Temps de lecture : 3 min

 

EXTRAIT

“Fourniret rentre alors que je vais éteindre la télévision pour aller me coucher, il n’a pas l’air content de lui, je sais qu’il n’a pas eu ce qu’il voulait, cette maudite membrane, c’est dommage, elle lui plaisait bien, cette MSP, il se met à table, je lui sers sa soupe et ses œufs, il me dit qu’il a allongé la petite sur un matelas à l’étage du château, il ne faisait pas très chaud, on ne chauffe pas pour ne pas dépenser, c’est normal, elle saignait moins, seulement il n’était pas en forme, la petite était très étroite, et puis le froid, ça n’aide pas les hommes, ça se recroqueville avec le froid, un bigorneau, il a voulu l’étouffer avec un sac plastique, mais elle l’a regardé droit dans les yeux, il n’a pas aimé ce regard, il l’a trouvé insoutenable, elle a compris ce qui lui arrivait, elle a dit  : “Vous allez m’étouffer ?”, il n’a pas du tout aimé ça, il racle sa soupe et me dit : “Elle devenait une présence gênante, c’était intenable, elle s’est rendu compte qu’elle était en danger, j’ai voulu abréger ses souffrances par humanité, alors j’ai procédé à son étranglement, je l’ai roulée dans un plaid et je l’ai enterrée dans le parc, à côté de l’autre.” Je débarrasse la table, il a bien fait de l’enterrer là, c’est un bon endroit, et puis c’est bon pour les plantes.

 

Avis de PrestaPlume ♥♥♥♥

La mésange et l’ogresse“, c’est l’horreur nue, dépouillée d’artifices dans la cruauté, qui prend à la gorge et ne desserre la pression qu’à la dernière page. Harold Cobert revient sur l’affaire Fourniret, ce couple maudit dont le parcours meurtrier s’est dessiné en France et en Belgique dans les années 80 et à l’orée des années 2000. Si c’est une œuvre de fiction déclarée, elle reste toutefois basée sur les faits révélés lors du procès. Et c’est là tout le coup de génie de l’auteur qui imagine les coulisses d’une année d’interrogatoires de Monique Fourniret.

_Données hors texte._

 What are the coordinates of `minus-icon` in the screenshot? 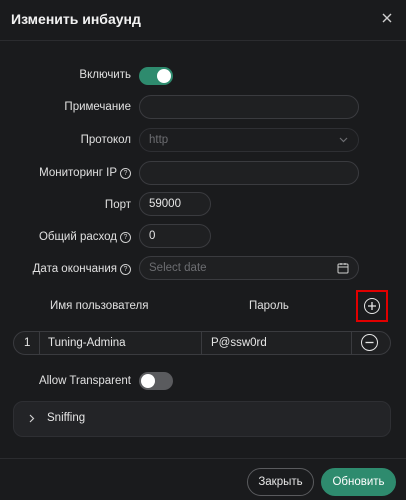 It's located at (370, 342).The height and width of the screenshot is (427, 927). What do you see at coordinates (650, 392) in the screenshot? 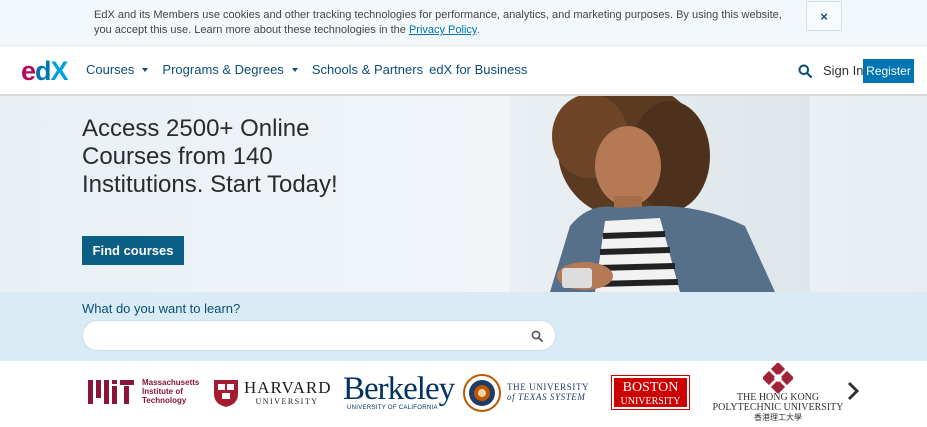
I see `boston-university-logo: BOSTON UNIVERSITY` at bounding box center [650, 392].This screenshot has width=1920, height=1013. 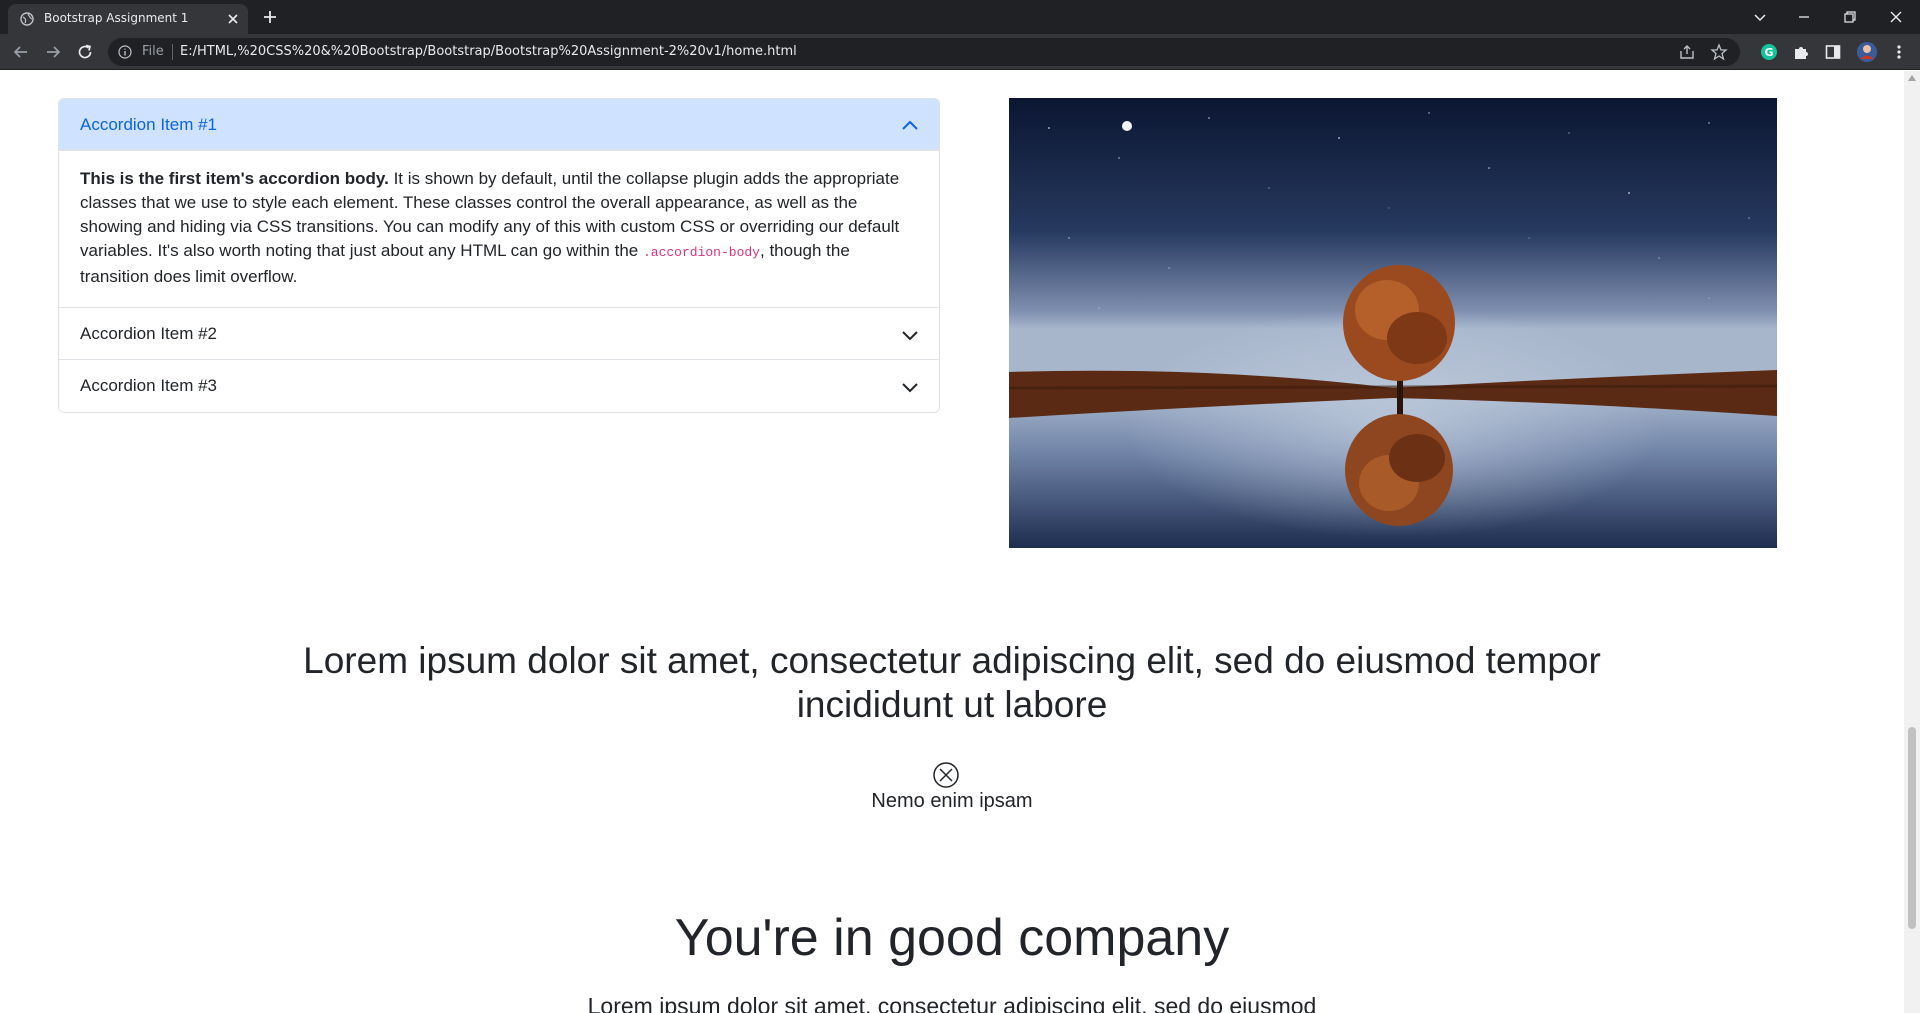 I want to click on page-scrollbar, so click(x=1912, y=542).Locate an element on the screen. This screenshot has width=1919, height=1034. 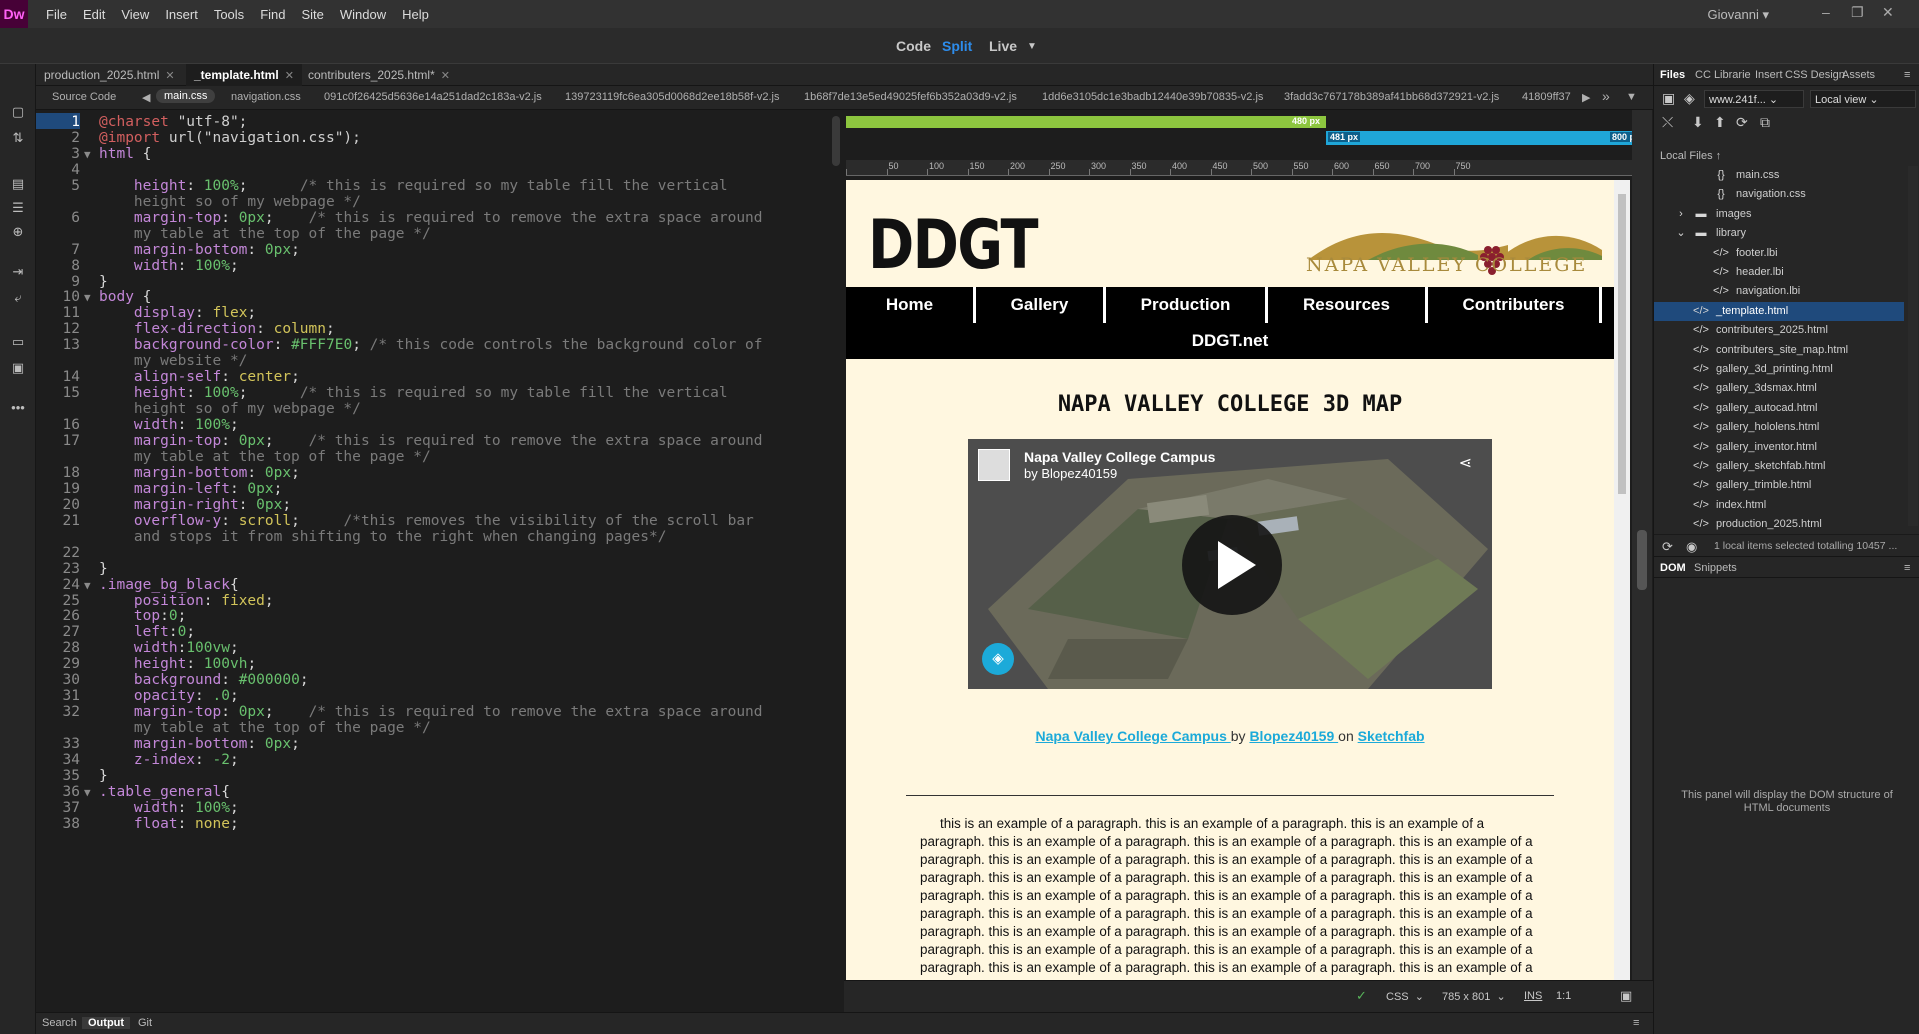
file-tree-scrollbar is located at coordinates (1913, 346).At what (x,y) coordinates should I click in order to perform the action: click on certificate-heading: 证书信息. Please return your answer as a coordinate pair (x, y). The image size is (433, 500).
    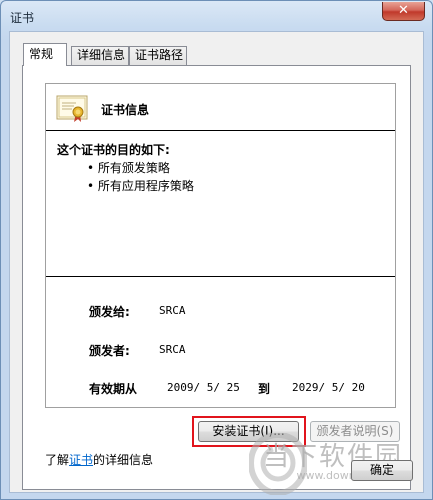
    Looking at the image, I should click on (126, 110).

Nous sommes en 2004. Le temps presse, les enquêteurs belges doivent établir la culpabilité de Michel Fourniret pour l’inculper de viols et d’homicides. Faute de preuves, il devra être remis en liberté. L’action se concentre sur l’enquête qui prend la tournure d’un marathon à la quête de preuves. L’homme, surnommé lors de son procès “l’Ogre des Ardennes”, est un pervers intelligent qui joue à cache-cache avec la police. La femme, surnommée “Mésange” dans l’intimité du ménage infernal, n’est peut-être pas aussi demeurée que son attitude prostrée le laisse entendre. Les enquêteurs pensent pouvoir la faire craquer, mais elle résiste au bras de fer psychologique lors de ses interrogatoires.

Le réel dépasse la fiction, dit-on souvent. Cette formule bateau prend un coup de fouet magistral sous la plume taillée sur mesure d’Harold Cobert qui nous embarque en eaux troubles, fangeuses, nauséabondes. L’abomination et la perversité se révèlent à l’état brut, sous le visage baigné d’une fausse innocence d’une femme et mère évoluant dans la société avec sa propre échelle de valeurs, prise en étau entre ses souffrances passées, ses peurs de la solitude et ce pacte diabolique conclu avec son mari.

L’intensité du récit est renforcée par une construction chorale. L’alternance des points de vue articulant les faits et les événements permet de plonger dans la tête de l’Ogresse. Si elle répond par monosyllabes hachés, sa pensée est une logorrhée vide d’émotions, accentuée par de longues phrases ponctuées de virgules. Sillonner les méandres d’un tel cerveau détraqué glace les os, mais exalte en même temps la soif de justice. Quant à l’enquête, elle se vit de l’intérieur, avec les stratégies, les fausses pistes, la difficulté à séparer vie familiale et vie professionnelle. Comme en soutien, le lecteur vit dans la même attente insoutenable de trouver cette fichue preuve.

La mésange et l’ogresse” est un roman choc, très documenté, sans bavure, qui ouvre une boîte de Pandore au contenu périlleux, mais abordé avec justesse, ce qui confère au roman un réalisme indubitable.

Éditions Plon, août 2016, 350 pages, 18 euros


Harold Cobert est l’auteur de plusieurs romans, dont Un hiver avec Baudelaire, L’Entrevue de Saint-Cloud (Éditions Héloïse d’Ormesson) et Jim (Plon, 2014).